=== Daftar Tugas ===
1 > Jawablah pertanyaan berikut berdasarkan teks tentang desa wisata Balong.
(a) Lembaga apa yang menyelenggarakan pelatihan membuat keramik, dan siapa sponsornya?
(b) Menurut hitungan Susanto, sudah berapa kali alat-alat produksi berpindah tempat?
(c) Apa yang dibuatkan bagi para perajin melalui CSR perusahaan minyak?
2 > Tuliskan lanjutan teks tentang desa wisata Balong, dimulai setelah kalimat terakhirnya.
──────── Teks Sumber
Desa wisata Balong di Kecamatan Jepon

Masih belum bisa dijadikan mata pencaharian

Pengembangan desa wisata di Desa Balong, Kecamatan Jepon masih belum bisa digenjot. Pasalnya, bagi pelaku wisata di desa tersebut, pekerjaan yang justru menjanjikan berasal dari sektor produksi genteng dan batu bata. Bagaimana tantangan ini dihadapi kelompok sadar wisata (pokdarwis) di desa tersebut, berikut wawancara dengan Susanto dari Pokdarwis Desa Balong.

TIDAK pernah terbayangkan dalam benak Susanto jika kelak di tahun-tahun mendatang keramaian bakal mewarnai desanya. Ia dan 19 orang lainnya awalnya sekedar mengikuti pelatihan membuat keramik yang diselenggarakan Institut Seni Indonesia (ISI) Yogyakarta atas sponsor Badan Perencanaan Pembangunan Daerah (Bappeda) Kabupaten Blora.

"Usai pelatihan bingung mau berkarya apa," kata Susanto saat dijumpai pada Kamis, 3 November 2022 di Griya Keramik Blora Desa Balong.

Membuat keramik jelas tidak bisa menyaingi kerajinan genteng dan batu bata dalam menggerakkan roda desa setempat. Sementara hendak berkerajinan, tak ada tempat produksi. Alat-alat bantuan dari pemerintah, seperti meja putar dan mesin pembakaran berpindah tempat dari rumah satu ke satunya. Dalam ingatannya, Susanto menghitung sudah 4 kali alat-alat produksi tersebut berpindah tempat.

"Orang-orang rumah ada yang tidak setuju saat alat tersebut ditaruh di rumah mereka. Jadinya ya bagaimana mau berkarya," kata Susanto.

Berkah datang dari salah salah satu perusahaan minyak yang beroperasi tak jauh dari wilayah Kabupaten Blora. CSR, atau coorporate social responsibility yang diterjemahkan dengan tanggung jawab sosial perusahaan minyak tersebut dijatuhkan ke desa ini.

"Lalu kami dibuatkan rumah, griya keramik ini," ujarnya.
────────────────
──────── Data Tinjauan
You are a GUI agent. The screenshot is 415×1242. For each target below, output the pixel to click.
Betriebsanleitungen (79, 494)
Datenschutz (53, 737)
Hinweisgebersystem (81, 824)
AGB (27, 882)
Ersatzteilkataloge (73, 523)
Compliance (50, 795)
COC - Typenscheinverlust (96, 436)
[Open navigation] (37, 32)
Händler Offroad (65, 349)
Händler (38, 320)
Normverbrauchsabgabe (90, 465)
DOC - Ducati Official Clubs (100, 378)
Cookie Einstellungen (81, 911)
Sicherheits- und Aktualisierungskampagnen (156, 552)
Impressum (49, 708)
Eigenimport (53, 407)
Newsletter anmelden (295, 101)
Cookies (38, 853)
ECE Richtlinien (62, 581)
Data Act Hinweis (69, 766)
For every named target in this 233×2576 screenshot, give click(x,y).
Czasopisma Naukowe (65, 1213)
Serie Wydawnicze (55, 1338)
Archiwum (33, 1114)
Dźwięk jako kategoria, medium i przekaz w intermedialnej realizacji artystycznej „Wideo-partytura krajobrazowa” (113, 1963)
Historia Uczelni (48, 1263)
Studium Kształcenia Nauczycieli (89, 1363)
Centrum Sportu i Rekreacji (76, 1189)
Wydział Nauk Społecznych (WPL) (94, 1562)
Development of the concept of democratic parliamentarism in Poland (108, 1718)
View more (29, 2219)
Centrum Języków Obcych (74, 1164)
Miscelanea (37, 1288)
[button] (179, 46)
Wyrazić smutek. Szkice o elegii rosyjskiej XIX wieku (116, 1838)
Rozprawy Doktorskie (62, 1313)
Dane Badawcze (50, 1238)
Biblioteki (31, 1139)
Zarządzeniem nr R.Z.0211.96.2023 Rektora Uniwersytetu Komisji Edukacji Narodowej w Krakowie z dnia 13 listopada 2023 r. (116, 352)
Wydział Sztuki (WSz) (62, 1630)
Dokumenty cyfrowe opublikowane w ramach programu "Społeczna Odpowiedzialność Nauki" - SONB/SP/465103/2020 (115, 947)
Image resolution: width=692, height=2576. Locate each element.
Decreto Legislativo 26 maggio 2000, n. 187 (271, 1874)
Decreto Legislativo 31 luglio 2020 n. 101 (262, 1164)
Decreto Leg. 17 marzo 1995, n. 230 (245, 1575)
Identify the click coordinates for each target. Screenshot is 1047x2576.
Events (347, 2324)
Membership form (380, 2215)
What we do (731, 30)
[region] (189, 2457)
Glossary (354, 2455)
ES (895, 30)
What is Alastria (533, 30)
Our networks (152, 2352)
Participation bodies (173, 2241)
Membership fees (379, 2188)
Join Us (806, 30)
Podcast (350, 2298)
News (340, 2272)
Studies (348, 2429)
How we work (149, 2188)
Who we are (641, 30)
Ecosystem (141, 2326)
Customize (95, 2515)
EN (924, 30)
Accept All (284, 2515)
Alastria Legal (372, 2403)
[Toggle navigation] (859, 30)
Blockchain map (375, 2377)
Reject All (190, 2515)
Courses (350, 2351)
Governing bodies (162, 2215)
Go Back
────────────────
=== Hasil Tugas ===
1 >
(a) Pelatihan diselenggarakan oleh Institut Seni Indonesia (ISI) Yogyakarta atas sponsor Badan Perencanaan Pembangunan Daerah (Bappeda) Kabupaten Blora.
(b) Sudah 4 kali.
(c) Sebuah rumah, yaitu griya keramik.

2 >
Dari sinilah muncul pengembangan untuk coba menghidupan kehidupan wisata di desa ini. Digagaslah wisata edukasi pembuatan gerabah. Namun seiring jalan, seleksi alam disebut Susanto mewarnai perjalanan menghidupkan wisata di desa tersebut. Usai pokdarwis terbentuk dengan puluhan orang dilibatkan, tinggal 8 orang yang masih aktif mencoba menghidupkan wisata edukasi ini.

"Hambatan jelas ada, baik dari internal maupun eksternal. Dari internal, wisata ini belum bisa dijadikan pekerjaan utama, masih dijadikan pekerjaan sampingan. Di Balong sudah ada produksi genteng sama bata. Masih memilih untuk (kerja) di (produksi) genteng dan bata dengan perputaran uang yang besar," jelas Susanto.

Kendati demikian, kelompok sadar wisata ini pernah menggagas pasar tiban di sepanjang jalan. Kios dan lapak pun sudah disiapkan.

"Belum sempat jalan sudah dilanda pandemi. Jadinya buyar," sebutnya.

Meski tidak berkembang dengan pesat, bagi kelompok sadar wisata Desa Balong ini masih punya satu potensi yang bisa menambah pemasukan bagi pegiatnya, yakni Griya Keramik Blora.

"Kalaupun ada pemikiran inovatif, yang kita kembangkan produk gerabahnya sebagai ekonomi produksinya," tutup Susanto.